Controversy has erupted in Israel over several women refusing to move to the back of the bus for men. Proponents of public transportation gender segregation say that they're only looking out for the ladies' modesty, but opponents say forcing women to move for men puts Israeli society on a slippery slope that could lead to women losing other rights, like voting. Women! When will they stop causing problems?
The latest in a series of clashes between ultra Orthodox men and more moderate Israelis comes on the heels of a recent incident involving an 18-year-old female soldier commuting home after a night shift in Jerusalem. The woman sat in the front of the bus and was asked to move by an ultra Orthodox man. When she refused, screaming and carrying on ensued, and a crowd gathered. The soldier reports being scared by the incident, and it was widely reported by Israeli media.
The once-insular Haredi (ultra Orthodox) community in Israel has grown in recent years, and as their numbers grow, so too do tensions between the very conservative sect of Judaism and their more secular neighbors.

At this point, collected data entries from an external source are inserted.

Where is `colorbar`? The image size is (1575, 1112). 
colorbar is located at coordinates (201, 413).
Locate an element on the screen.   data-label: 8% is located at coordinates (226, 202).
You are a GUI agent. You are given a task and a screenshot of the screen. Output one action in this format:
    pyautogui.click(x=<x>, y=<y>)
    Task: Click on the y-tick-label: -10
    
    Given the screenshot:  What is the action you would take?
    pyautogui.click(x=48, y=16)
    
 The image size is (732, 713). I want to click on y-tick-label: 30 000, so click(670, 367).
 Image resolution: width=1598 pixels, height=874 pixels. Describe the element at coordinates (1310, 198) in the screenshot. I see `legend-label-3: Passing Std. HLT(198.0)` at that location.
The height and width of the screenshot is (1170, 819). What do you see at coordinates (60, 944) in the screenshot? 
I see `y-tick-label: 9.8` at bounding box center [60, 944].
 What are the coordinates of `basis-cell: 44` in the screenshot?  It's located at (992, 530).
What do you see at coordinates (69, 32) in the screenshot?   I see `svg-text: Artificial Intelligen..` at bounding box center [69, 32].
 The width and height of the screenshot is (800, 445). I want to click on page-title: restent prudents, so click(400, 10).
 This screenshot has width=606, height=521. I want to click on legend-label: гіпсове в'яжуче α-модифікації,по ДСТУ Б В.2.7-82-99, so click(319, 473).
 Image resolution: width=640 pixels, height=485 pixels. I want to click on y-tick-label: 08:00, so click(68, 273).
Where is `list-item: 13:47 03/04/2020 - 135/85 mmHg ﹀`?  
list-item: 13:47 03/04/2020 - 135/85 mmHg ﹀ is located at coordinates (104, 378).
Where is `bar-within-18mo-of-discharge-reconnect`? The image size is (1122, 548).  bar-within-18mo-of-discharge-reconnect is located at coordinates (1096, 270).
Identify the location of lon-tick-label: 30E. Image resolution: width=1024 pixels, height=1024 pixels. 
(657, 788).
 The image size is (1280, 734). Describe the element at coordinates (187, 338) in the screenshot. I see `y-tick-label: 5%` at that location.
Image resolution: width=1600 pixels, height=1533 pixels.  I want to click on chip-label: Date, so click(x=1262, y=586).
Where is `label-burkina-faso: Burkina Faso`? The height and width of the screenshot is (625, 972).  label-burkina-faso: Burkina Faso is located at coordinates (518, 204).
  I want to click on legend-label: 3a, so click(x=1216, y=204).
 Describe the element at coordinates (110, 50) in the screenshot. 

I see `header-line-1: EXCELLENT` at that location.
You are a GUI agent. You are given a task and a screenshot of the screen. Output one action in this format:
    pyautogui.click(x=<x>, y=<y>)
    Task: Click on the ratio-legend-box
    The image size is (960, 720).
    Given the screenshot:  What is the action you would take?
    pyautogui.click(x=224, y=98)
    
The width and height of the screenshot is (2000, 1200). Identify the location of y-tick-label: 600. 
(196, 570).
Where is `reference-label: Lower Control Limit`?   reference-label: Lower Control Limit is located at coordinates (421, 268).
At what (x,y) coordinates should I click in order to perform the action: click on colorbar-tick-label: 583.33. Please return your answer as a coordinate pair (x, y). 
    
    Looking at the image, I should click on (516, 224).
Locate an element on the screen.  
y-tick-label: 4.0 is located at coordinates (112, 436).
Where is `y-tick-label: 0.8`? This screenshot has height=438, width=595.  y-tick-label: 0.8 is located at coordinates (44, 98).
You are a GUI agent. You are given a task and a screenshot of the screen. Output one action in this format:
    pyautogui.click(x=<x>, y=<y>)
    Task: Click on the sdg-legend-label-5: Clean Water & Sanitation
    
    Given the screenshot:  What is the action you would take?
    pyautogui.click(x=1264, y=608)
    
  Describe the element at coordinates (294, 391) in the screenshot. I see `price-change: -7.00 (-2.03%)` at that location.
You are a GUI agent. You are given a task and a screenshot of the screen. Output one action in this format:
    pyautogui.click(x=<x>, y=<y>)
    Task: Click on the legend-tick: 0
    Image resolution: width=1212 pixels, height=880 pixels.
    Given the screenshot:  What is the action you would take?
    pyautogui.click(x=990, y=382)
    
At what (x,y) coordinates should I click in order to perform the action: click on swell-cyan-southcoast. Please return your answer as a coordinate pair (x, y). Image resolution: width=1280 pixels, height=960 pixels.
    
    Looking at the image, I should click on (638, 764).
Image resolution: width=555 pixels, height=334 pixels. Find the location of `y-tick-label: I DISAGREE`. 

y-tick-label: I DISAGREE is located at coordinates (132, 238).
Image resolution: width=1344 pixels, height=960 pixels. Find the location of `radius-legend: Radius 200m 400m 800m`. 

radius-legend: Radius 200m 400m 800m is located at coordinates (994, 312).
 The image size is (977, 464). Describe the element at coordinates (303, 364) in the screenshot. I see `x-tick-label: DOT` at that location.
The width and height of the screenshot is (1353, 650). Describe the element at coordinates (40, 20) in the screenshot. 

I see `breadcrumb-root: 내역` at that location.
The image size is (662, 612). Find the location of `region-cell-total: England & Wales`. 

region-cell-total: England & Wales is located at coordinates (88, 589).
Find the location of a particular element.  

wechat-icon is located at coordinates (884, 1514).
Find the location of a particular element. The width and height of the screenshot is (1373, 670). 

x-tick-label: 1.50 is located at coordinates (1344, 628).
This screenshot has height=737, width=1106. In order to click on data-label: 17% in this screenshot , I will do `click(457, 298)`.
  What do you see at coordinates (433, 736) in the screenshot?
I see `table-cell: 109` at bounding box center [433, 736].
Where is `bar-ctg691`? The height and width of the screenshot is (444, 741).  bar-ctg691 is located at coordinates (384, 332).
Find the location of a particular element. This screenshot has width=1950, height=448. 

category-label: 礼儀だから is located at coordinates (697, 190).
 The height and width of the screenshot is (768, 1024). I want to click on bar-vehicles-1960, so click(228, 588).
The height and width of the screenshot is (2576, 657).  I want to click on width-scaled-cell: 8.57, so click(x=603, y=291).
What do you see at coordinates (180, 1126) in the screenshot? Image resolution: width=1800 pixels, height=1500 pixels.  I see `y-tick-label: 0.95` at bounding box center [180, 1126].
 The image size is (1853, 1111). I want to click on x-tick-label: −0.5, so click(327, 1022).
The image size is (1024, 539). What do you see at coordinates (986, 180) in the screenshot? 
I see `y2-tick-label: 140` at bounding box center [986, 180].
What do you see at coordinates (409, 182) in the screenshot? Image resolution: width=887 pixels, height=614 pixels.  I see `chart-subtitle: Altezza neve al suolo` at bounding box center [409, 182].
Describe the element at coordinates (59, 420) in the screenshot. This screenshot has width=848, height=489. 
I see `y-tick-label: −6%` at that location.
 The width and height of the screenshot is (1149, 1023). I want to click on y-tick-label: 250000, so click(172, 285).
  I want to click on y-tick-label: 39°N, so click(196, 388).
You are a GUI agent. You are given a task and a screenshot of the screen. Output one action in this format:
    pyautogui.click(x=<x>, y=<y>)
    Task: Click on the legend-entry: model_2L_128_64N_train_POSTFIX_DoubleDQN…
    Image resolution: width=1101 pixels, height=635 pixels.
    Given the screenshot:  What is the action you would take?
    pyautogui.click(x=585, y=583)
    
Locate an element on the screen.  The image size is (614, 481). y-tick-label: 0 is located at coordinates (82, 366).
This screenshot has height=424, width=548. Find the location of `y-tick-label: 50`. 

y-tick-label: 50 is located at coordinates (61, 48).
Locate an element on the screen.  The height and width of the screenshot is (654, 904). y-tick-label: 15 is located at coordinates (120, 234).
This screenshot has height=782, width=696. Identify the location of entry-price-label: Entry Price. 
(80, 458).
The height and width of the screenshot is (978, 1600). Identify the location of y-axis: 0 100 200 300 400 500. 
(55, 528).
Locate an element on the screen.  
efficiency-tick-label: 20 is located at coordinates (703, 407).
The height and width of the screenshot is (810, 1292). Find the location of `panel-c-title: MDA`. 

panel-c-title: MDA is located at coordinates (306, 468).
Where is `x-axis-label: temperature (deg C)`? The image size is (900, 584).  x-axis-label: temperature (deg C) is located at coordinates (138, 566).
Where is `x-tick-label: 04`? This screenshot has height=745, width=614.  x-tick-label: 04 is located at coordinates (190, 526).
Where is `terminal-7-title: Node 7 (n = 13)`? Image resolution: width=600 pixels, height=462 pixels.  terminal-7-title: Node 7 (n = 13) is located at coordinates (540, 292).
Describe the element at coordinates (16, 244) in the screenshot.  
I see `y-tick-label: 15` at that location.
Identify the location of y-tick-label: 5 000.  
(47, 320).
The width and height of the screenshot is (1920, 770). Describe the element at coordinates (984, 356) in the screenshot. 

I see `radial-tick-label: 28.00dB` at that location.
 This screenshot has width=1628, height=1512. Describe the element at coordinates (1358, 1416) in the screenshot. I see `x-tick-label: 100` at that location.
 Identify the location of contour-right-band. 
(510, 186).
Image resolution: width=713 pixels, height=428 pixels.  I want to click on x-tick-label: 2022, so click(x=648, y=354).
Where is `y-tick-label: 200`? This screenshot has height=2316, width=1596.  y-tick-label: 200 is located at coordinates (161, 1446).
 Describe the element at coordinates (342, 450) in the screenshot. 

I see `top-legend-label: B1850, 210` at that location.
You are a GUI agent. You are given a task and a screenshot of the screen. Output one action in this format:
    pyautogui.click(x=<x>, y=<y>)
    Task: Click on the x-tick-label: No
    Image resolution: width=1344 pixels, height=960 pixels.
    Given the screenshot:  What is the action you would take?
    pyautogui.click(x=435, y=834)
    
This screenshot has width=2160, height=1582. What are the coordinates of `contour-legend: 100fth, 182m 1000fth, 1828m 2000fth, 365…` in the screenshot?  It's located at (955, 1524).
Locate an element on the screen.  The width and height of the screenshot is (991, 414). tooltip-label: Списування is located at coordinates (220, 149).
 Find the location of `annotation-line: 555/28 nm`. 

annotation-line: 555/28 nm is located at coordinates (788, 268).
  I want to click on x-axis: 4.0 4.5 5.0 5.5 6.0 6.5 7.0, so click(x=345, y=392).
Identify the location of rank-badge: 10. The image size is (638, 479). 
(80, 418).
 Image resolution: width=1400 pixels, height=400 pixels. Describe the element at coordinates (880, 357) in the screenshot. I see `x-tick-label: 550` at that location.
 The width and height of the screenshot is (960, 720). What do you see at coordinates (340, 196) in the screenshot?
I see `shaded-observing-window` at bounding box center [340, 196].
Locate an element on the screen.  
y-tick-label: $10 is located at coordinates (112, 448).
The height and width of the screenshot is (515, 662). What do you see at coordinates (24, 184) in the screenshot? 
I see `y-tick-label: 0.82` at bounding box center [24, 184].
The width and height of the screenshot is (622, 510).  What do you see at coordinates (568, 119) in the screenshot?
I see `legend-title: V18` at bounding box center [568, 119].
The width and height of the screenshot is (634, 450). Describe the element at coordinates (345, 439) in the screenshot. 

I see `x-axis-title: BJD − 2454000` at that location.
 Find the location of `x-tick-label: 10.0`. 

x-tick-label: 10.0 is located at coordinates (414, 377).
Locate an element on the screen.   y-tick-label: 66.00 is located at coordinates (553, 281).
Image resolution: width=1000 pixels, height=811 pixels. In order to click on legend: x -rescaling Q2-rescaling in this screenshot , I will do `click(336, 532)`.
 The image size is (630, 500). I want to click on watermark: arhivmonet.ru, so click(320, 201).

In recent years, the community has cited "modesty concerns" (or, to use the proper terminology- "cooties") in pushing to limit images of women on billboards, create men only sidewalks in some neighborhoods, and push for gender-segregated waiting rooms in doctors' offices. Last month, the plight of an 8-year-old Orthodox girl subjected to sexual taunting by ultra Orthodox men as she walked to school drew international media attention, and heated confrontations between ultra Orthodox men and members of the media ensued. Last month, thousands of Israelis marched against gender segregation. Two days later, those in favor of gender segregation staged a counterprotest, resulting in clashes in both Jerusalem and Beit Shemesh.
This is a whole lot of fuss over men believing that men shouldn't be expected to control themselves when a woman dares enter their sightline.
Because of their small numbers, Haredi men have historically been exempt from military service normally required of Israelis. They've also been exempt from working and given government stipends so that they could continue their religious studies into adulthood. But, as the Wall Street Journal points out, as the community grows and begins expanding outside of their once-isolated neighborhoods, this social model may be unsustainable.
The Israeli government has doubled down on gender equality, at least publicly. Last week, Prime Minister Benjamin Netanyahu said that "women will sit in every place," but Netanyahu enjoys wide support from the political wing of the Haredi community, and some critics say he isn't serious about reining in the social evangelizing of the ultra Orthodox.
For now, at least, some of Israel's women aren't taking this push backward lying down— they're sitting up instead. And they're not moving.